Resveratrol (3,5,4'-trihydroxystilbene) presents in more than 70 species of plants, particulaely in grapes. It is mostly present in trans structures and modified products, which are considered as plant antitoxins that help plants to resist different microbial infections and harsh environments [14]. According to the resveratrol metabolic pathway in plants, stilbene synthase (STS) is definitely the key to final resveratrol synthesis [15], while L-phenylalanine competitively binds to DHAP synthase to produce a feedback inhibition, also limiting resveratrol synthesis. Therefore, we chose to introduce a highly efficient stilbene synthase (STS) from Vitis vinifera [15] and overexpress the mutant ARO3 enzyme in 3-Deoxy-D-arabinoheptulosonate 7-phosphate (DAHP) synthase [16], trying to synthesize resveratrol in tobacco.
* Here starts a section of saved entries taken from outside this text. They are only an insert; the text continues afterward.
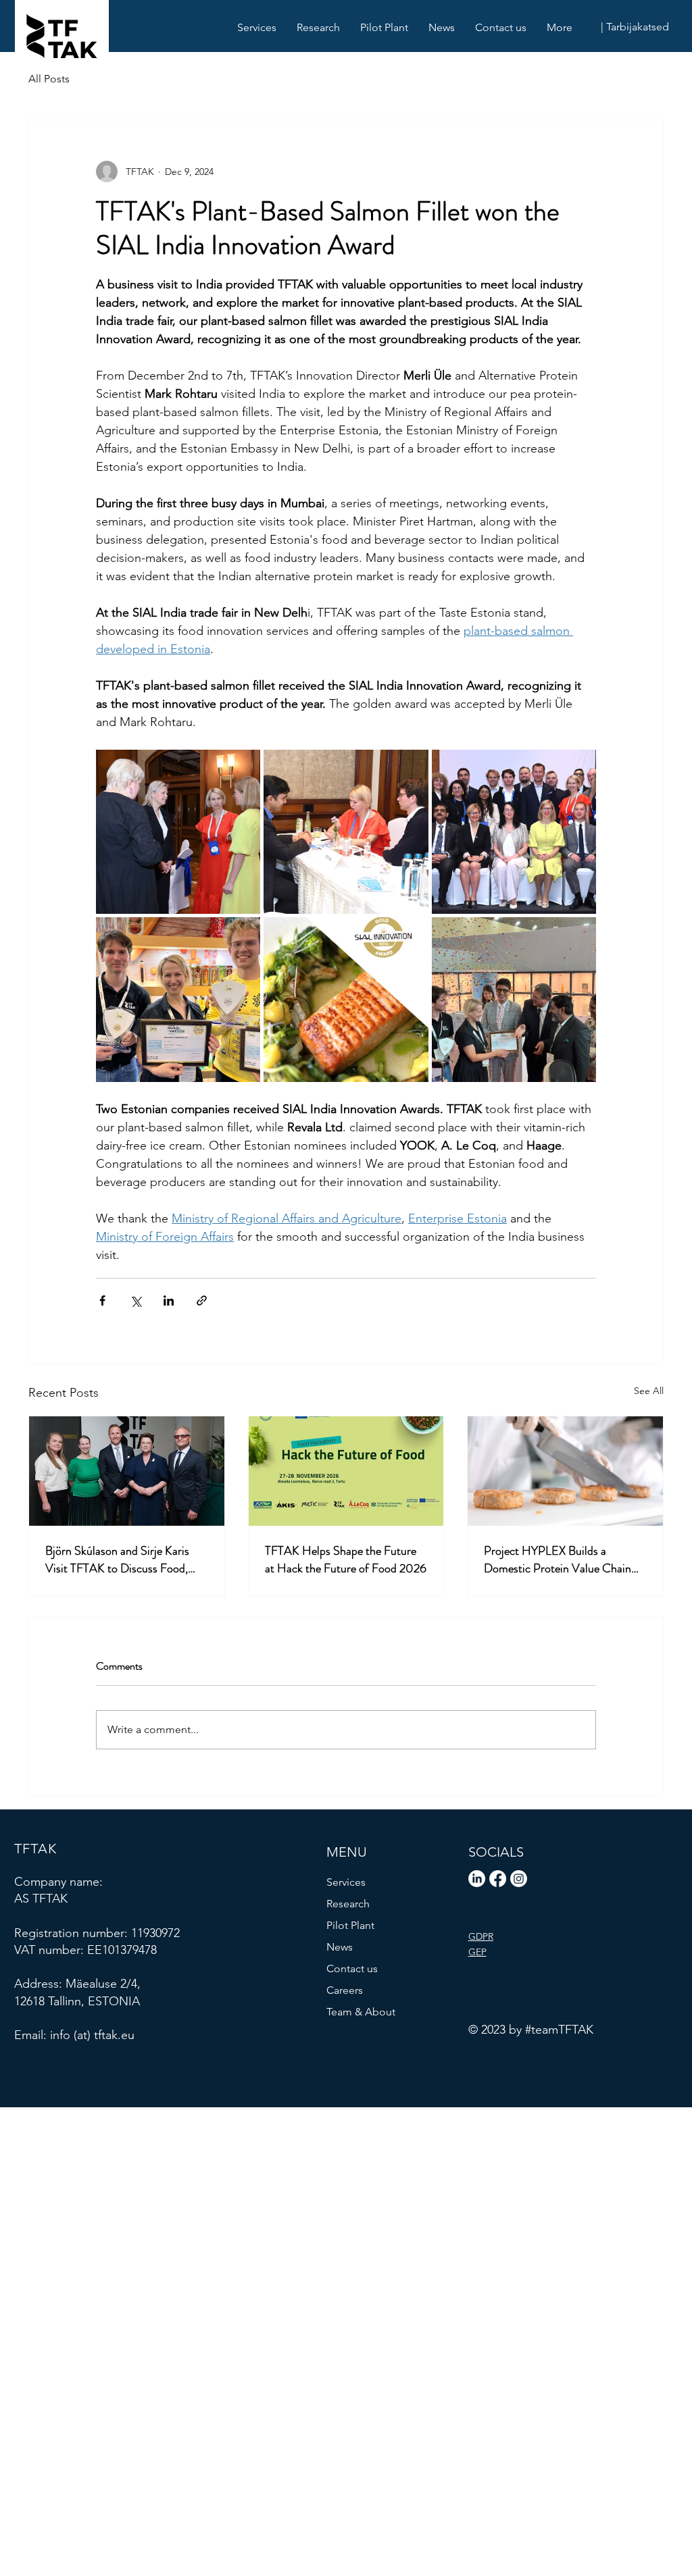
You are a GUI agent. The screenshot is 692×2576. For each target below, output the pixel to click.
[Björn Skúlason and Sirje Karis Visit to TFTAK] (126, 1471)
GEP (477, 1952)
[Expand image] (178, 832)
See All (649, 1391)
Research (348, 1903)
In addition, modifications such as methylation of resveratrol can produce resveratrol derivatives such as pinostilbene and pterostilbene, which can reduce the toxic effects of resveratrol on plants [14] and further increase the production of resveratrol.

Synthesis of crocin

The methylerythritol 4-phosphate pathway (MEP pathway) is a critical metabolic pathway in Nicotiana benthamiana, and it intersects with the shikimate pathway. Changes in the metabolic flux within this pathway are indicative of the chassis improvement in our study of Nicotiana benthamiana.

Downstream of the MEP pathway, numerous high-value metabolites are produced, among which terpenoids are widely applied in medicine, food, energy and other fields. Crocin, a tetraterpenoid renowned for its distinctive aroma and vibrant color, is usually used as a natural colorant and flavor enhancer. However, its availability is limited, yields are low, and the extraction process is complicated, making industrial production challenging. In a previous study, the synthesis of Crocin in the T1 generation of Nicotiana benthamiana reached as high as 1,058,945 ng/g through the introduction of exogenous genes [17].

In our research, we aim to synthesize Crocin within the modified Nicotiana benthamiana chassis and evaluate whether the yield can be further enhanced using techniques such as HPLC-MS/MS. This assessment aims to confirm the advantages of our modified chassis in terms of metabolic engineering and synthetic biology.